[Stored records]

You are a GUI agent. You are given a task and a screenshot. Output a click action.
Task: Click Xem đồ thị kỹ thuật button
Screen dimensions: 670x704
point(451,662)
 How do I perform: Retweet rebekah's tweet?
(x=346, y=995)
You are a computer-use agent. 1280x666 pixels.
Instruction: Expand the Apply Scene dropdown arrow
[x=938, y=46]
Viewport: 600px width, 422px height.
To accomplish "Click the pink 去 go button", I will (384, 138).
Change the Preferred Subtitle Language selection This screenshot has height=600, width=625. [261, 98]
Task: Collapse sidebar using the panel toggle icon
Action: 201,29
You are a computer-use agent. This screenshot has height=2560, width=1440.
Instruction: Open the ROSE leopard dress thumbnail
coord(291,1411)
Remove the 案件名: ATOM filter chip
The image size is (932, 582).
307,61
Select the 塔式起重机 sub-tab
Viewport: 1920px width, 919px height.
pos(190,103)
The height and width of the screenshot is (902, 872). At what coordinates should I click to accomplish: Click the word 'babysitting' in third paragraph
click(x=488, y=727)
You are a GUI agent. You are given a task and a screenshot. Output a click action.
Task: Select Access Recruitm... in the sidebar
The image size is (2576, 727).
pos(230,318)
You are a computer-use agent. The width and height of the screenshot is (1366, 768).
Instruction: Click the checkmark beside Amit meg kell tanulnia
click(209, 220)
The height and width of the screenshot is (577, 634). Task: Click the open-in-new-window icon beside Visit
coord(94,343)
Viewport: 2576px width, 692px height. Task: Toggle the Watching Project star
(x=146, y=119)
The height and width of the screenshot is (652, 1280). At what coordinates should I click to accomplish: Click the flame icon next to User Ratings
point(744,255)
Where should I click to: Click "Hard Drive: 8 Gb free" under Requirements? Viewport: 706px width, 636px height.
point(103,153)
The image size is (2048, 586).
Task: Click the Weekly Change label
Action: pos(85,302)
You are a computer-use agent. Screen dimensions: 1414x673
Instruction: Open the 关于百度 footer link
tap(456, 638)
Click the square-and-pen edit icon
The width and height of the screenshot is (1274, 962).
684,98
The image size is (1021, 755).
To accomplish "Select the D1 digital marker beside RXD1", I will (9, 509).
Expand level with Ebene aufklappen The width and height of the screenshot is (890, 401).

WHAT THE TASK ASKS: Every entry must be retyped in full, exactly as given.

SOLUTION:
You are a GUI agent. You are given a task and a screenshot. Output a click action.
Task: Click Xem đồ thị kỹ thuật button
Screen dimensions: 670x704
point(451,662)
 How do I perform: Retweet rebekah's tweet?
(x=346, y=995)
You are a computer-use agent. 1280x666 pixels.
Instruction: Expand the Apply Scene dropdown arrow
[x=938, y=46]
Viewport: 600px width, 422px height.
To accomplish "Click the pink 去 go button", I will (384, 138).
Change the Preferred Subtitle Language selection This screenshot has height=600, width=625. [261, 98]
Task: Collapse sidebar using the panel toggle icon
Action: 201,29
You are a computer-use agent. This screenshot has height=2560, width=1440.
Instruction: Open the ROSE leopard dress thumbnail
coord(291,1411)
Remove the 案件名: ATOM filter chip
The image size is (932, 582).
307,61
Select the 塔式起重机 sub-tab
Viewport: 1920px width, 919px height.
pos(190,103)
The height and width of the screenshot is (902, 872). At what coordinates should I click to accomplish: Click the word 'babysitting' in third paragraph
click(x=488, y=727)
You are a GUI agent. You are given a task and a screenshot. Output a click action.
Task: Select Access Recruitm... in the sidebar
The image size is (2576, 727).
pos(230,318)
You are a computer-use agent. The width and height of the screenshot is (1366, 768).
Instruction: Click the checkmark beside Amit meg kell tanulnia
click(209, 220)
The height and width of the screenshot is (577, 634). Task: Click the open-in-new-window icon beside Visit
coord(94,343)
Viewport: 2576px width, 692px height. Task: Toggle the Watching Project star
(x=146, y=119)
The height and width of the screenshot is (652, 1280). At what coordinates should I click to accomplish: Click the flame icon next to User Ratings
point(744,255)
Where should I click to: Click "Hard Drive: 8 Gb free" under Requirements? Viewport: 706px width, 636px height.
point(103,153)
The image size is (2048, 586).
Task: Click the Weekly Change label
Action: pos(85,302)
You are a computer-use agent. Screen dimensions: 1414x673
Instruction: Open the 关于百度 footer link
tap(456, 638)
Click the square-and-pen edit icon
The width and height of the screenshot is (1274, 962).
684,98
The image size is (1021, 755).
To accomplish "Select the D1 digital marker beside RXD1", I will (9, 509).
Expand level with Ebene aufklappen The width and height of the screenshot is (890, 401).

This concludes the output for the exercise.